# What to produce
Rewrite the listing below, changing every "Locate an element on the screen" to "Find an element on the screen" and leaving the rest untouched.
(Extracted material Opens)
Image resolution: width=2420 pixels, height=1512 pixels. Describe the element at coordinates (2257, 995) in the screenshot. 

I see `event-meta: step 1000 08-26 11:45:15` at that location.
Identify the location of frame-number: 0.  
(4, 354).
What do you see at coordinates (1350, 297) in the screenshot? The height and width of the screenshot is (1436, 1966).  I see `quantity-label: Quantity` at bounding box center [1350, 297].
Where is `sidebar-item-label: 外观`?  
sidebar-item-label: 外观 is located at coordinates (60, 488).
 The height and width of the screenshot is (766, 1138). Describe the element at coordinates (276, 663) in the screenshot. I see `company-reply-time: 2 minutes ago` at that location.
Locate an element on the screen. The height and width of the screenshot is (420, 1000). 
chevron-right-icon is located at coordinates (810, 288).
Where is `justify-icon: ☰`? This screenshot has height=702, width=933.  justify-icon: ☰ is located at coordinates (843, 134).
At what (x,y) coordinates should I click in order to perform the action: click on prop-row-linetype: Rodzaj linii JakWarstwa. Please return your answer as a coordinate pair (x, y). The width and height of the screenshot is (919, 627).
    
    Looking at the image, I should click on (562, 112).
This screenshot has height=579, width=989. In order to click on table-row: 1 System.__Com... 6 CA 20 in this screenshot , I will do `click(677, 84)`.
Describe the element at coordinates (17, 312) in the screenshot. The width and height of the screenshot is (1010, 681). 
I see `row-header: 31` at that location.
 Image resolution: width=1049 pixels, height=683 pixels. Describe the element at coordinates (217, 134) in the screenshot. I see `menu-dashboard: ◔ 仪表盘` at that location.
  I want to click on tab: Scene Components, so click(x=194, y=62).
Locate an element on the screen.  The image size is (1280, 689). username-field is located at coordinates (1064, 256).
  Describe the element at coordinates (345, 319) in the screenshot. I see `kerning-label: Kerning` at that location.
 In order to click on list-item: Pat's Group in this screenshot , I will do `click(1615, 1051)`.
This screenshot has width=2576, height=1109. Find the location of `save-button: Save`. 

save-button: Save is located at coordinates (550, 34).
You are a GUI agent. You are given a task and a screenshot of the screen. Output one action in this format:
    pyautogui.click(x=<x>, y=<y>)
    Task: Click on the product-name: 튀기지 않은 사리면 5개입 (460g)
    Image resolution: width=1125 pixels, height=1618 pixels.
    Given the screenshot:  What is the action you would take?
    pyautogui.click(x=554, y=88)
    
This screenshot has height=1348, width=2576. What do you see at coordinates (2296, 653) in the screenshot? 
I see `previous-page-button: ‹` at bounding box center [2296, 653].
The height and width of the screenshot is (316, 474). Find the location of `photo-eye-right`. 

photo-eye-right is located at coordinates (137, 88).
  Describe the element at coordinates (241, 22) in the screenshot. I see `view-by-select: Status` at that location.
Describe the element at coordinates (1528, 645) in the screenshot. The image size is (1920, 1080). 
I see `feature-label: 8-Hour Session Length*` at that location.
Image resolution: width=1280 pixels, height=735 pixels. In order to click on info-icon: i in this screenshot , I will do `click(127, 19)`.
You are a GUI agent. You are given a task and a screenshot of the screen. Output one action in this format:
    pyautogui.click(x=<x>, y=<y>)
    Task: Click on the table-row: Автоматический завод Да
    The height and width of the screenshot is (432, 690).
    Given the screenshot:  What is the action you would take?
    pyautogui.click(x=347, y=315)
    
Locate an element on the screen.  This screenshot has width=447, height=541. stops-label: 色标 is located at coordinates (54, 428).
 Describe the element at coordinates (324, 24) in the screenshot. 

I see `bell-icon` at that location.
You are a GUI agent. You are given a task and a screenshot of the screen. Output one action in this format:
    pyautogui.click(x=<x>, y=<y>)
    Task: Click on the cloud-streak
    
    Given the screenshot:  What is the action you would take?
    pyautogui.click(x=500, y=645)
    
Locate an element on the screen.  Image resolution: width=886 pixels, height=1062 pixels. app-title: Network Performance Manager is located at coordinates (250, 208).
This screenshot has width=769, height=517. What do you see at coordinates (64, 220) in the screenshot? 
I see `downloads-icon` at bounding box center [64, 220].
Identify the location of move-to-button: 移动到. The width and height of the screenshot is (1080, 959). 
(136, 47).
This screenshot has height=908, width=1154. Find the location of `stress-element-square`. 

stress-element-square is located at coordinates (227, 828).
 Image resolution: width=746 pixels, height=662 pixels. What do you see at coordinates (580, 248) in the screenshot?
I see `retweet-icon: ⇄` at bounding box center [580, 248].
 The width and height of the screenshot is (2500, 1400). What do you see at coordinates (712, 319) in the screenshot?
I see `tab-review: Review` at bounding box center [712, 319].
(Extracted material Closes)
# Result
Image resolution: width=2420 pixels, height=1512 pixels. Describe the element at coordinates (2257, 995) in the screenshot. 

I see `event-meta: step 1000 08-26 11:45:15` at that location.
Identify the location of frame-number: 0.  
(4, 354).
What do you see at coordinates (1350, 297) in the screenshot? The height and width of the screenshot is (1436, 1966).  I see `quantity-label: Quantity` at bounding box center [1350, 297].
Where is `sidebar-item-label: 外观`?  
sidebar-item-label: 外观 is located at coordinates (60, 488).
 The height and width of the screenshot is (766, 1138). Describe the element at coordinates (276, 663) in the screenshot. I see `company-reply-time: 2 minutes ago` at that location.
Find an element on the screen. The height and width of the screenshot is (420, 1000). 
chevron-right-icon is located at coordinates (810, 288).
Where is `justify-icon: ☰`? This screenshot has height=702, width=933.  justify-icon: ☰ is located at coordinates (843, 134).
At what (x,y) coordinates should I click in order to perform the action: click on prop-row-linetype: Rodzaj linii JakWarstwa. Please return your answer as a coordinate pair (x, y). The width and height of the screenshot is (919, 627).
    
    Looking at the image, I should click on (562, 112).
This screenshot has height=579, width=989. In order to click on table-row: 1 System.__Com... 6 CA 20 in this screenshot , I will do `click(677, 84)`.
Describe the element at coordinates (17, 312) in the screenshot. The width and height of the screenshot is (1010, 681). 
I see `row-header: 31` at that location.
 Image resolution: width=1049 pixels, height=683 pixels. Describe the element at coordinates (217, 134) in the screenshot. I see `menu-dashboard: ◔ 仪表盘` at that location.
  I want to click on tab: Scene Components, so click(x=194, y=62).
Find an element on the screen.  The image size is (1280, 689). username-field is located at coordinates (1064, 256).
  Describe the element at coordinates (345, 319) in the screenshot. I see `kerning-label: Kerning` at that location.
 In order to click on list-item: Pat's Group in this screenshot , I will do `click(1615, 1051)`.
This screenshot has width=2576, height=1109. Find the location of `save-button: Save`. 

save-button: Save is located at coordinates (550, 34).
You are a GUI agent. You are given a task and a screenshot of the screen. Output one action in this format:
    pyautogui.click(x=<x>, y=<y>)
    Task: Click on the product-name: 튀기지 않은 사리면 5개입 (460g)
    Image resolution: width=1125 pixels, height=1618 pixels.
    Given the screenshot:  What is the action you would take?
    pyautogui.click(x=554, y=88)
    
This screenshot has height=1348, width=2576. What do you see at coordinates (2296, 653) in the screenshot? 
I see `previous-page-button: ‹` at bounding box center [2296, 653].
The height and width of the screenshot is (316, 474). Find the location of `photo-eye-right`. 

photo-eye-right is located at coordinates (137, 88).
  Describe the element at coordinates (241, 22) in the screenshot. I see `view-by-select: Status` at that location.
Describe the element at coordinates (1528, 645) in the screenshot. The image size is (1920, 1080). 
I see `feature-label: 8-Hour Session Length*` at that location.
Image resolution: width=1280 pixels, height=735 pixels. In order to click on info-icon: i in this screenshot , I will do `click(127, 19)`.
You are a GUI agent. You are given a task and a screenshot of the screen. Output one action in this format:
    pyautogui.click(x=<x>, y=<y>)
    Task: Click on the table-row: Автоматический завод Да
    The height and width of the screenshot is (432, 690).
    Given the screenshot:  What is the action you would take?
    pyautogui.click(x=347, y=315)
    
Find an element on the screen.  This screenshot has width=447, height=541. stops-label: 色标 is located at coordinates (54, 428).
 Describe the element at coordinates (324, 24) in the screenshot. 

I see `bell-icon` at that location.
You are a GUI agent. You are given a task and a screenshot of the screen. Output one action in this format:
    pyautogui.click(x=<x>, y=<y>)
    Task: Click on the cloud-streak
    
    Given the screenshot:  What is the action you would take?
    pyautogui.click(x=500, y=645)
    
Find an element on the screen.  Image resolution: width=886 pixels, height=1062 pixels. app-title: Network Performance Manager is located at coordinates (250, 208).
This screenshot has width=769, height=517. What do you see at coordinates (64, 220) in the screenshot? 
I see `downloads-icon` at bounding box center [64, 220].
Identify the location of move-to-button: 移动到. The width and height of the screenshot is (1080, 959). 
(136, 47).
This screenshot has height=908, width=1154. Find the location of `stress-element-square`. 

stress-element-square is located at coordinates (227, 828).
 Image resolution: width=746 pixels, height=662 pixels. What do you see at coordinates (580, 248) in the screenshot?
I see `retweet-icon: ⇄` at bounding box center [580, 248].
 The width and height of the screenshot is (2500, 1400). What do you see at coordinates (712, 319) in the screenshot?
I see `tab-review: Review` at bounding box center [712, 319].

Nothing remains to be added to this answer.